Amid South Africa’s political and economic uncertainty, many businesses and institutions are looking closely at how they can extract as much value from their infrastructure and resources as possible. That includes physical security, which encompasses everything from protecting infrastructure and resources, enforcing health and safety measures, to deterring inappropriate and criminal behaviour. Even though property-related crimes on residential and non-residential premises have recently decreased, organisations still need to adequately invest in solutions.
But how big should that investment be? Physical security is no longer just about protecting people and assets, not when cutting-edge network and the Internet of Things (IoT) solutions open the door to expanded use cases across all business and life activities. A security camera can both protect a building and provide insights such as the amount of foot traffic. Organisations do not need to spend more money than they necessary, not when they are aware of the total, actual cost of their security investments.
Running the numbers
Several market drivers, including the availability of new technologies, pricing changes, new threats and updated risk assessments, and changes in operational footprint drive companies’ budget allocations for physical security. All this reflects not just the need for adaptability in an organisation’s budget, but also a need to maximise the return on initial investments.
Total cost of ownership (TCO) puts the actual cost of a single security product into full perspective. For any product or solution, TCO encompasses everything, including the initial purchase and installation, the product’s energy consumption, network resources and management, ongoing and spot maintenance, and the salaries of the people employed to look after it.
Failure to conduct comprehensive TCO analyses leading up to purchases and deployments may result in severe consequences. These include miscalculating budgets, purchasing unnecessary products or components, and generally underestimating or overestimating long-term needs surrounding security.
Security that comes at a cost
According to TCO analyses of security systems of Axis customers from around the world, including South Africa, the system costs prior to their deployment account for only around 30% of its total TCO, with the remaining 70% of costs occurring during its operation.
Therefore, TCO is a powerful tool for customers when calculating the cost of a project or tender. Imagine the potential scale at play here, like a network of video cameras that provide surveillance across a metropolitan area. Hundreds, possibly thousands, of devices require regular repairs or downtime, which could further impact urban activities. such as public transportation or emergency response services. In use cases like this, the value of a system even extends to elements like reduced instances of criminal activity and suspicious behaviour.

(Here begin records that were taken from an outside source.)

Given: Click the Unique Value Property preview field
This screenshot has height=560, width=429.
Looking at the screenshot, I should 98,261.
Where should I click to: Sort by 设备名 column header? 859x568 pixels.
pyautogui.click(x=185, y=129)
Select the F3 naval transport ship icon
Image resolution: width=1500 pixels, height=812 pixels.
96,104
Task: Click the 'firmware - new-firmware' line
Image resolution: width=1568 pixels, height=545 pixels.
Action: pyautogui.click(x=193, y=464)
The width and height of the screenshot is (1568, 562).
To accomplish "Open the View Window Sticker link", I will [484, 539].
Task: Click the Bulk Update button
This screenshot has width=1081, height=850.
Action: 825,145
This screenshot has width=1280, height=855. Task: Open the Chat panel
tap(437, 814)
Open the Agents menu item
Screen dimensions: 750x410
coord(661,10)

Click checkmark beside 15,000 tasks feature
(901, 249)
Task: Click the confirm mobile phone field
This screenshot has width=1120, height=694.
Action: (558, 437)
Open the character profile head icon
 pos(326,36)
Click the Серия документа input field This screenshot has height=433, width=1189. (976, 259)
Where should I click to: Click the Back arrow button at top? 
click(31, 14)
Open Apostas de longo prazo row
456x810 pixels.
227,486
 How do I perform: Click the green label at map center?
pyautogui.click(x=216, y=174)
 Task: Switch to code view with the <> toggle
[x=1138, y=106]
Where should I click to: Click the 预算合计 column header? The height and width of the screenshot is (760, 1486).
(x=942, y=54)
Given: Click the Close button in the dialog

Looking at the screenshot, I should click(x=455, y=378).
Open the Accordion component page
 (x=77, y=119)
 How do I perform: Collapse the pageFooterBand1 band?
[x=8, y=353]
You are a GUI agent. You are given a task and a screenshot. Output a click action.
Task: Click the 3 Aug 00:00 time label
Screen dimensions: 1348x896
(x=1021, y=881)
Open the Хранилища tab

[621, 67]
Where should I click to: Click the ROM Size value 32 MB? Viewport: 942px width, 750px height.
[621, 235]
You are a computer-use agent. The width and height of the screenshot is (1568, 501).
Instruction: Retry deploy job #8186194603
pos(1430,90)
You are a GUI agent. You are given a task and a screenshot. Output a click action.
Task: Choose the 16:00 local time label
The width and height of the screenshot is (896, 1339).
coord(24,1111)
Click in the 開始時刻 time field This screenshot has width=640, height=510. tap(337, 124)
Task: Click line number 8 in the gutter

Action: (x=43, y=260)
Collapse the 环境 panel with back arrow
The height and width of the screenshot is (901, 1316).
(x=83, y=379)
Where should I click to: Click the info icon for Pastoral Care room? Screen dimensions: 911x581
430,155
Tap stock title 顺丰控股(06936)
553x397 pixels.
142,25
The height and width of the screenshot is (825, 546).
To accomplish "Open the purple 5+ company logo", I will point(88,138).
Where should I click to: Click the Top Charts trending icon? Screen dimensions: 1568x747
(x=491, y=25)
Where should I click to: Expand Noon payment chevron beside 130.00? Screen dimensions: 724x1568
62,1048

The rate at which technology evolves is also a factor. A device being rendered obsolete can compromise long-term investments in surveillance projects. Therefore, future-proofing systems is essential and can be accomplished via open standards in technology and system architectures. The lifecycle of an effective system should factor in a level of flexibility, a quality that all modern business operations need to exhibit.
Making the most of your investment
Determining TCO for security systems should never be limited to just checking the warranty on a piece of hardware. Looking more broadly, it should be part of a comprehensive consideration that, ideally, leads to significant cost savings and an improved return on investment.
From the get-go, organisations should identify solutions based on the value they add to operations. Calculate how those solutions may influence existing infrastructure and estimate their cost, leading up to making a final, informed decision. Organisations do not need to do this alone. During this process, they can identify vendors and partners that can assist and have an active stake in successfully implementing solutions.
Businesses in South Africa excel at leveraging available resources and making the best out of a difficult operating environment. Part of that involves having a heightened focus on value. By scrutinising and fully considering the cost of their security and network surveillance systems, they can optimise themselves further while contributing to a smart and enhanced security landscape.